• Key player in NASCAR’s birth and growth
• Considered NASCAR’s first team owner
• First owner to win a title (1948 NASCAR Modified)
• First owner to win a NASCAR Cup Series title (1949)
• Member of NASCAR’s founding committee in 1947
• Key financial contributor during NASCAR’s fledgling years
Without Parks, there might not have been a NASCAR. Beyond helping to start and sustain the series, Parks is considered its first team owner, and one of its most successful. In 1948, the former moonshine runner’s car won the first NASCAR championship ever awarded, taking the NASCAR Modified class title with Fonty Flock at the wheel. The following year, Parks’ car captured the inaugural NASCAR Strictly Stock Series (now Cup Series) title with Red Byron at the wheel. In both appearance and performance, the professionalism of Parks’ entries set a new standard for the fledgling sport. Parks was a key member of the group who met with Bill France at the Streamline Hotel in Daytona Beach in 1947 and created NASCAR. He used his wealth to nurture NASCAR during its fledgling years, keeping the organization afloat by lending France money and new Cadillac pace cars. When Parks died in 2010, he was the last surviving member of the sport’s founders. He was inducted into the NASCAR Hall of Fame in 2017.
By Buz McKim
The black car made its way down the dirt road that ran from Dawsonville, Georgia to Atlanta. In the early morning stillness just outside of town, it stopped next to a stream and under a bridge where the driver got out. Pulling a bucket and towels from the car, Raymond Dawson Parks cleaned off any traces of red clay to avoid attention, put on a three-piece suit and, looking more like a doctor than a whiskey hauler, blended in with the traffic making its way to the big city.
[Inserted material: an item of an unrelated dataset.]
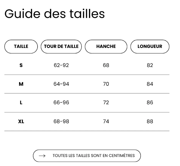Click the 66-96 waist value
The image size is (180, 166).
[x=61, y=103]
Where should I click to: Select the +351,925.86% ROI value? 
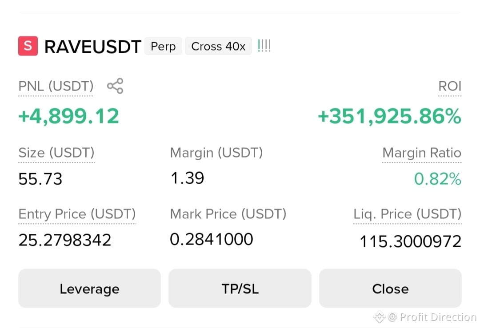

Not the traditional way one would picture a hauler plying his trade. But Parks was never caught on the road.
He was born in 1914 in rural Dawson County, set in mountainous North Georgia, where he was the oldest of 16. At 14, he ran away from an abusive father to work in his uncle’s gas station in Atlanta. By 16, he’d set up a lucrative side hustle. After working all day in the garage, he’d take off for Dawsonville where he’d load 60 gallons of moonshine and drive back to Atlanta. He made 30 cents a gallon for his efforts and before long bought half-interest in his uncle’s business.
Soon, he’d made enough to buy out his uncle completely. He bought a farm in South Georgia and moved his family out of the mountains. He also set up “the Bug,” a numbers game that netted him a small fortune.
Parks was making so much money he began looking for another business to get into. Stock car racing was the rage around Atlanta at the time so, in 1938, he bought two new Fords and hired two of his teenage cousins—angelic-looking Lloyd Seay and rough-and-tough Roy Hall. Both were amazing drivers with quite different driving styles. With their talent and Parks’ bankroll, they dominated the early days of stock car racing. The cars were built and maintained by automotive wizard Red Vogt, the fellow who years later would give a new racing organization its name: NASCAR.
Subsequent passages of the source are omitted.